Tabel 2. Kwantitatieve Metingen Angiografische

Groep A Groep B P
Voordat de procedure
Referentie schip diameter, mm 3.25 ±0.46 2.97±0.45 0.009
Minimale lumen diameter, mm 0.88±0.60 0.85±0.50 0.778
Procent diameter stenose 72.8±18.2 71.4±16.1 0.900
Laesie lengte, mm 11.35±9.21 10.85±6.69 0.791
Na de procedure
Minimale lumen diameter, mm 3.14 ±0.75 1.95±0.67 <0.001
Procent diameter stenose 2.39±16.75 35.5±18.1 <0.001
Netto winst, mm 2.27±0.90 1.17±0.66 <0.001
Ballon afmeting, mm 3.38±0.41 3.02±0.48 <0.001

Groep Een kreeg stents (n=51); groep B, PTCA (n=33). De waarden zijn gemiddeld±SD.

Jeremias werd gesteund door een beurs van de Duitse academische uitwisselingsdienst (DAAD, Bonn, Duitsland).

voetnoten

correspondentie met Allen Jeremias, MD, Stanford University School Of Medicine, 300 Pasteur Dr, Room H3554, Stanford, CA 94305-5637. E-mail
  • 1 Brandenburg RO Jr, Mooney JF, Gobel FL, Mooney Mr. evaluatie van pijn op de borst na coronaire angioplastiek: wanneer is herhaalde angiografie nodig?
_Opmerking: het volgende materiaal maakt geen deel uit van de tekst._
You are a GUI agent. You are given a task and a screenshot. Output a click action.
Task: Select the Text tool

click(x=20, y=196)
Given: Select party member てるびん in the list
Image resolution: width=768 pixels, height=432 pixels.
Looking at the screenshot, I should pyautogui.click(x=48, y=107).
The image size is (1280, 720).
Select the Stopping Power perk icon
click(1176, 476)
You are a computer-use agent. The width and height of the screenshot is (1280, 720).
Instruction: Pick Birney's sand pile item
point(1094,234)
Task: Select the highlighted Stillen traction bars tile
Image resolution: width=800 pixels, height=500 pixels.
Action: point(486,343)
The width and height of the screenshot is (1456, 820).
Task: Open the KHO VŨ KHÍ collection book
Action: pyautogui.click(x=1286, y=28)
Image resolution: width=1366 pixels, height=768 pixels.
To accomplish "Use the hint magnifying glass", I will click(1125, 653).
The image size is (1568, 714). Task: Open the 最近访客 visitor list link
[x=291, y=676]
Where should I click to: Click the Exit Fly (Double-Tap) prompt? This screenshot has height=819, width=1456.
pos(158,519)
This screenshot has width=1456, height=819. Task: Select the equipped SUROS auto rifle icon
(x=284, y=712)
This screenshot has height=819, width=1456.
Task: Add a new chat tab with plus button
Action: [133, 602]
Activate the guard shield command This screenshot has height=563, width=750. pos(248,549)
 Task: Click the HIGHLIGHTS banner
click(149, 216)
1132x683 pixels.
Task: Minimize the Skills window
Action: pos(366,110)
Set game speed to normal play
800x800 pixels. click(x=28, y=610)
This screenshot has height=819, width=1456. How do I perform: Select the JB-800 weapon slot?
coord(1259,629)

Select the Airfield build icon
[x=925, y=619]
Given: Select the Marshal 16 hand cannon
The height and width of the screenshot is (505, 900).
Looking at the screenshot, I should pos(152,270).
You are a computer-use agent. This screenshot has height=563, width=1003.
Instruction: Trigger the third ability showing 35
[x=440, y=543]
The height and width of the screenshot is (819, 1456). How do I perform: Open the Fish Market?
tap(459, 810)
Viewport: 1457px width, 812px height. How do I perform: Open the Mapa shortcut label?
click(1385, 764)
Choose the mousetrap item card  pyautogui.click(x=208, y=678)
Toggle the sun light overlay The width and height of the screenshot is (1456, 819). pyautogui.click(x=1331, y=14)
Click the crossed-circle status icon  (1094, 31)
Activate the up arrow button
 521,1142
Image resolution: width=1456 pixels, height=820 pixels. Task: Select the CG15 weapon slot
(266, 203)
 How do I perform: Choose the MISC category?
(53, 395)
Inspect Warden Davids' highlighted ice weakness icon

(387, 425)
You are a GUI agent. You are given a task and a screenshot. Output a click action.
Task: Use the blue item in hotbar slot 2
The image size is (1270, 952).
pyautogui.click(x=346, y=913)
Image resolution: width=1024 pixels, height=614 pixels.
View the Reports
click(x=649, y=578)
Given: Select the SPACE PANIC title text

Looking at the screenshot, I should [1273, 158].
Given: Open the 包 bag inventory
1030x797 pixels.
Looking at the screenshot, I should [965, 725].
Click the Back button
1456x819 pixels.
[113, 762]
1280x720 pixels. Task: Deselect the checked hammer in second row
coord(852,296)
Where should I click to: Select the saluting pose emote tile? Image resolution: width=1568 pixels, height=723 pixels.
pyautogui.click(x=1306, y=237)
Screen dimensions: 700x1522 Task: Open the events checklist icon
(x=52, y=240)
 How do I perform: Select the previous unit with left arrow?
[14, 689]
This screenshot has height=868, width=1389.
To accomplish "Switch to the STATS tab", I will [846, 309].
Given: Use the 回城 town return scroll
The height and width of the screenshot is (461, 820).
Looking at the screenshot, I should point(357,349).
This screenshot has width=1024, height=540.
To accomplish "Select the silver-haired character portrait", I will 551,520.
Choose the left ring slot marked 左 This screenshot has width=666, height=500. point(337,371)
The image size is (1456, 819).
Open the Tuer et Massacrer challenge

J Invas Cardiol.1990; 2:233–238.Google Scholar
  • 2 Hollman J, Gruentzig AR, Douglas JS, King SB III, Ischinger T, Meier B. Acute occlusion after percutaneous transluminal coronary angioplasty: a new approach. Circulation.1983; 68:725–732.CrossrefMedlineGoogle Scholar
  • 3 Fischell TA, Derby G, Tse TM, Stadius ML. Coronary artery vasoconstriction routinely occurs after percutaneous transluminal coronary angioplasty: a quantitative arteriographic analysis. Circulation.1988; 78:1323–1334.CrossrefMedlineGoogle Scholar
  • 4 Mansour M, Carrozza JP, Kuntz RE, Fishman RF, Pomerantz RM, Senerchia CC, Safian RD, Diver DJ, Baim DS. Frequentie en resultaat van pijn op de borst na twee nieuwe coronaire interventies (atherectomie en stenting). Am J Cardiol.1992; 69:1379–1382.CrossrefMedlineGoogle Scholar
  • 5 Spertus JA, Winder JA, Dewhurst TA, Deyo RA, Prodzinski J, McDonell M, Fihn SD. Ontwikkeling en evaluatie van de Seattle Angina Questionnaire: een nieuwe functionele status maatregel voor coronaire hartziekte. J Am Coll Cardiol.1995; 25:333–341.CrossrefMedlineGoogle Scholar
  • 6 Haude M, Erbel R, Issa H, Meyer J. Quantitative analysis of elastic recoil after balloon angioplasty and after intracoronary implantation of balloon-expandable Palmaz-Schatz stents. J Am Coll Cardiol.1993; 21:26–34.CrossrefMedlineGoogle Scholar
  • 7 Gulbenkian S, Saetrum-Opgaard O, Ekman R, Costa-Andrade N, Wharton J, Polak JM, Queiroz-e-Melo J, Edvinsson L. Peptidergic innervation of human epicardial coronary arteries. Circ Res.1993; 73:579–588.CrossrefMedlineGoogle Scholar
  • 8 Sharf Y, Akselrod S, Navon G. Meting van de spanning die op de bloedvatwanden wordt uitgeoefend door dubbel-kwantum gefilterd 2H NMR. Magn Reson Med.1997; 37:69–75.CrossrefMedlineGoogle Scholar
  • 9 Waksman R, Ghazzal ZM, Baim DS, Steenkiste AR, Yeh W, Detre KM, King SB III. myocardinfarct as a complicatie of new interventional devices. Am J Cardiol.1996; 78:751–756.CrossrefMedlineGoogle Scholar
  • 10 Abdelmeguid AE, Topol EJ. De mythe van het myocardiale “infarct” tijdens percutane coronaire revascularisatieprocedures. Circulatie.1996; 94:3369–3375.CrossrefMedlineGoogle Scholar
  • 11 Gregorini L, Fajadet J, Robert G, Cassagneau B, Bernis M, Marco J. Coronary vasoconstriction after percutaneous transluminal coronary angioplasty is attenuated by antiadrenergic agents. Circulation.1994; 90:895–907.CrossrefMedlineGoogle Scholar

Geef een antwoord

Het e-mailadres wordt niet gepubliceerd.